第3話 レミナ登場

「何か悪寒がするのだが……」


 そう言えばと他の三人も身震いした。

 と、御手洗がガクガクと震えながら部屋の一角を指さし、「レ、レ、……」と声にならない声をあげた。何だと俺たち三人はその方向を見て「ひいっ」と声をあげ、のけぞった。


 御手洗が指さしたところに鏑木レミナが浮かんでいた。


 御手洗と田所は何か言おうとして口をパクパク開けているが声にならない。

 のけぞった反動で二人掛けのソファーごと倒れてしまった俺と南は、浮かんでいるレミナから遠ざかろうと、ほうほううのていで反対側の壁際に移動した。


「何よ、皆して幽霊を見るような目をして」

 その少し甲高い声はまさしく生前のレミナの声であった。

「レミナ、あ、あなた、死んだんじゃなかったの」

 ようやく御手洗の口からかすんだ声が発せられた。

「あっ、そうか、レミナ、死んでたんだ。てへっ」

 レミナは彼女の売りであった、顎の下で腕をXに組んで首を傾げる決めポーズを作ると、そのポーズのままスーッと降りてきて、テーブル脇にあった丸椅子に腰を下ろした。

「わ、悪かった、悪かった。遅れているギャラはちゃんと振り込む、だから迷わず成仏してくれ」

 田所は膝をついてぶるぶる震えながら手を合わせている。中小の芸能事務所では珍しくないことだが、給料の支払いが遅れていたらしい。

 だがレミナがここに現れたのは、そんな生臭いことが理由ではないらしい。腰をぬかしている四人にはお構いなしに、勝手にしゃべり始めた。


「レミナこの世に未練があるのよ、それで成仏できないらしいの。話聞いてくれる?」


 その表情は穏やかで、何も知らなければとても幽霊であるとは思えない。全く生前と変わらないレミナに、そう言われては話を聞かぬわけにはいかないだろう。

 俺たちはとりあえず、乱れた応接セットを元に戻して座りなおすと、レミナに向き合った。

 三人に促された南が訊ねた。

「そ、それで、その未練とは何かね」

「映画、映画『仮面の魔法少女―レミナ―の大冒険』よ。レミナ、初主演で張り切っていたのに死んじゃって、これじゃレミナ死んでも死にきれないわよ」

 この状況でその台詞はどうかと思うぞ、とツッコミを入れたいところを俺はぐっと我慢した。

「で、どうしたいと」

「このままレミナで撮影して、映画を完成させてほしいの、ね、いいでしょう?」

「えっ」

 俺たちは互いの顔を見合わせた。

「打ち切りだと資金も回収できないし、関係筋への対応も大変なんでしょう? なら撮影続けた方がいいじゃん。レミナ、この通り主役続けられるよ」

 レミナはそう言うと立ち上がって、映画の台詞を言い始めた。

 その台詞はシーンC16で、主人公が唱える長い呪文だった。レミナは通し稽古では、なかなかこの呪文をうまく言えこなせていなかったのだが、一字一句間違えなかったことのみならず、その言い回しも完璧だった。

 通し稽古以降、相当努力したのであろう。

 しかしその思いが、かえってレミナの魂をこの世に留めてしまったとは、何とも皮肉としか言いようがない。
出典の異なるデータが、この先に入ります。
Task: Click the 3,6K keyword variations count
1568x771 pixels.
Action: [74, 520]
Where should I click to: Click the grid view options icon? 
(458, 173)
 台詞を言い終えたレミナは満足したのか、ニコッと笑ってその姿を消した。


 しばらくだれも口を開くことができなかった。その沈黙に耐えかねたように南が皆に問いかけた。

「今のは……。やっぱり本物か?」

 だれも答えない。

 この間のほんの数分の出来事を、俺たちはしばらくどう受け止めていいのか混乱していた。突然のレミナ死去の報に混乱していた俺たちは、集団幻覚でも見ていたのでは、と思いたかった。

 しかし現実はそれをさせてくれなかった。

 彼女は幽霊としてここに現れたのだ。さっきまでレミナが座っていた丸椅子は、何故かぐっしょりと濡れていた。

「あれ……」

 御手洗が壁際のホワイトボードを指さした。そこにはレミナのかわいいサインが記されていた。しかも『もし断ったら呪っちゃうぞ』という言葉を添えて。

 後に残った俺たちは、この状況を整理するために再度話し合った。

 死因は分からないが、レミナが亡くなったことは間違いない。そして未完成の初主演映画に未練を残し、幽霊になってこの世にとどまり、撮影の再開と映画の完成を望んでいる。

 打ち切りや撮り直しも覚悟したこの状況で、確かにこの提案はありがたい。そうではあるのだが、果たして幽霊を主演にして撮影ができるのだろうか。


 俺たちは、新たな問題に苦悩することになった。